The most dramatic turnaround ever recorded occurred in Vancouver during 2009, when the year began with 1980s level consumer demand and ended with sales tracking near record levels. Prices came right back to where they were before the crisis, and have stayed there, for the most part, for the past three years. If such a severe financial crisis and global recession couldn't trigger a meltdown of the housing market or pop any asset balloon, what could?

The main misconception about housing markets is that they behave like the stock market. They don't. Bad news can drive stocks lower in a matter of seconds, whereas homes are relatively illiquid; they take a long time to sell and have higher closing costs. In addition, owner-occupiers typically don't speculate with the family home. In times of hardship, the home is typically the last thing to go. Instead, they hold off on other expenditures like lattes, movie tickets, new TVs and vacations.

In a market that has a well-diversified economy and expanding population, fire sales are extremely uncommon. Unless there is household financial catastrophe on a large scale, potential home sellers simply wait until market conditions improve.

I write this piece as home sales in Vancouver and many other markets stagnate and homes prices tread water (see the Canadian Real Estate Association's Multiple Listing Service® Home Price Index for an accurate reading). I have no doubt that the voices of impending doom will soon renew their bellicose refrain. Perhaps their tea leaves will be right this time and the market will indeed collapse, leaving homes selling for 50 cents on the dollar. I'd put my money on that refrain continuing for a long time to come.

August 2005 - Housing Bubbleoney

By Cameron Muir, Senior Market Analyst
Canada Mortgage and Housing Corporation

I must admit that I sometimes chuckle when bombarded by Vancouver’s latest home-grown fad—Housing Bubble Mania. The armchair economists who populate Internet blogs on the subject have been prognosticating a Vancouver housing bubble for years now. The imminent crash hypothesis is based on what can only be called pseudo analysis supported by few facts. In these forums, only discourse that agrees with the cause is valid, and all else is labeled incorrect or even conspiratorial. The popularity of such opera is due, at least in part, to the fact that impending doom sells.
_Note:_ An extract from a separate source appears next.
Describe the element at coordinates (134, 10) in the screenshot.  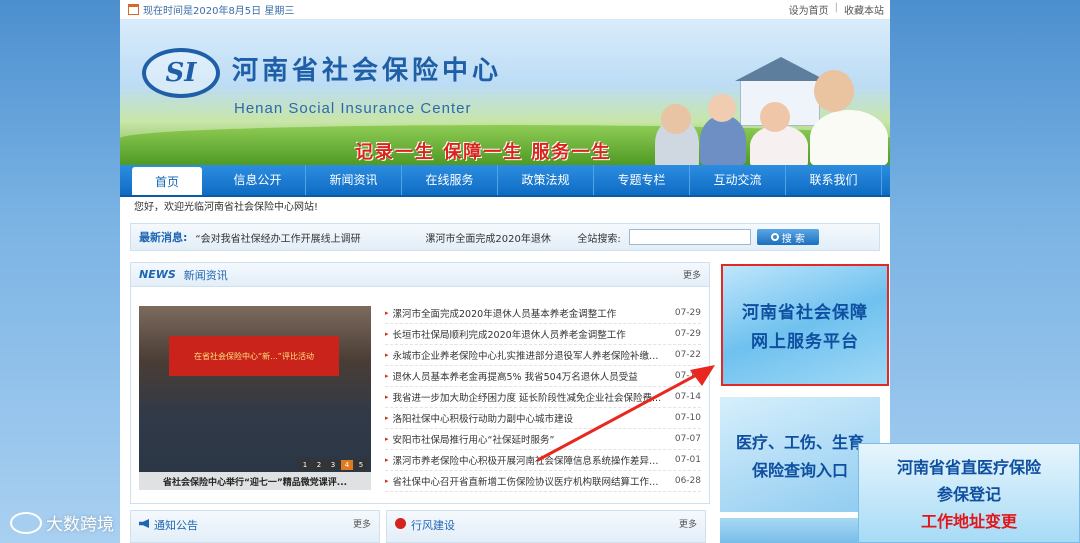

Today, even the chartered banks are weighing in, trying to reap the harvest of media exposure that accompanies any news release with Housing Bubble in the title. Of course, the banks recognise that the so-called bubble is an illusion, a fact contained in their research if anyone bothered to read it. Recently, one bank economist released the first of a supposedly quarterly report called Housing Bubble Watch. The bombastic title eclipsed only by the disclaimer, “it is impossible to identify a bubble before it bursts.” So why bother? Publicity, that’s why.

No reputable economist believes the housing market is due for a 1982-type collapse, where prices fell 40 per cent in one year. They will tell you, including those milking the Housing Bubble theme, that housing markets move in cycles, that today’s hot market will eventually cool and that home prices will likely edge downward before the next cycle begins. Headline material? Hardly.

Nevertheless, the spectre of a market crash is proving to be irresistible as bait for media attention. In fact, the Housing Bubble is merely a straw man propped up by some economists so they may knock it down in fine analytical style. It’s shooting fish in a barrel. However, an unintended consequence of all this is the anxiety created when people only remember the term Housing Bubble and not the rationale for why it doesn’t exist.

Housing is a long-term investment for all but a small minority of buyers. Those who choose to speculate do so knowing the risk. Long-term homeowners face much less risk and can more fully enjoy the many other benefits of their homes. This is the crux. Homeowners expect the market to ebb and flow, and the current market cycle is just that—a market cycle. No catastrophe is on the horizon. Don’t be fooled by straw men and housing bubbleoney.

The views expressed here are those of the author and not necessarily of CMHC.